If you have more tests or more frequent releases, the ratio of “ongoing maintenance” will be even higher.
Unfortunately, most managers and tech leads mainly see the “Test Creation” effort.
“focusing on test creation” is wrong (for simple and obvious reasons, which I will outline shortly) but very logical to managers/tech leads. Back in the waterfall days, an activity was mostly planned to be done once, and mostly forgotten thereafter. This is not much different from how fake agile coaches / fake scrum masters treat user stories (moving one under the “Done” column) in so-called “agile” projects.
For test automation, once a new automated test script is developed and working, this just means merely ~10%. There is a lot more work ahead which many don’t foresee.
Because of this narrow view (see the above image), managers often fall into the sales pitches of test automation vendors. They think: “This tool can create automated test scripts quickly, using record/playback.” What they did not know led to a maintenance disaster.
Next, I will explain these three phases over the life of one automated test script.
1. Test Creation (~10%)
Record/playback is the wrong way to create automated test scripts, which I think most people will tend to agree with now.
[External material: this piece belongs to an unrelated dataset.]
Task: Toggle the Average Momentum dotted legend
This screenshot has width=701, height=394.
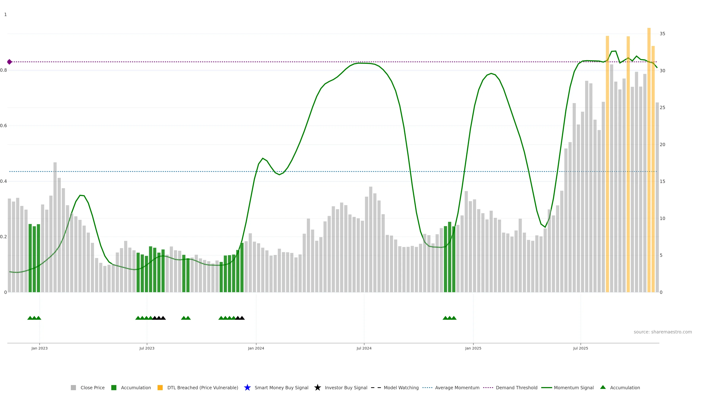Action: point(427,387)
Manual scripting is the best and can be highly efficient, too. More often than not, I developed working automated tests (with much better quality, but leave this out for discussion for now) much quicker than my colleagues using record-n-playback tools. I have done some of these comparisons a few times.
People may doubt, how come? To clear your doubts, I need to answer two aspects:
Manual Scripts can be highly efficient.
In movies, you see the good hackers mostly typing rather than point-and-click, right? Check out this tutorial, a write-down of a training session (~15 mins) I conducted for two IT laymen.
Using TestWise’s Attach test execution to the existing browser feature, scripting can be highly efficient.Record-n-Playback usually don’t work well
For start, record/playback does not work well for dynamic apps (such as AJAX). You often need to perform extra proprietary operations.
Furthermore, if you want to enter a dynamic date, such as yesterday’s date, the recorded script (if done 100% correctly) would be invalid. That’s why all record-n-playback tools offer scripting customization, in languages such as VB-Script (QTP).
2. Test Stabilization and Refinement (~30%)
Many modern apps use dynamic GUIDs (very common in Microsoft camp), which means, the recorded test scripts only work for this build. This is much worse than working once (which will be detected quickly). On the next build, many of these test scripts will be invalid.
In this second phase, we need to make sure the test scripts work reliably in different running conditions. There are many possible reasons that contribute to unreliable test scripts:
Prone to web application structure changes
Using GUID is a simple case. There are many more subtle cases, e.g. You want to click the link withNext
, if later a programmer adds anotherNext
link before this section, the test script is no longer valid.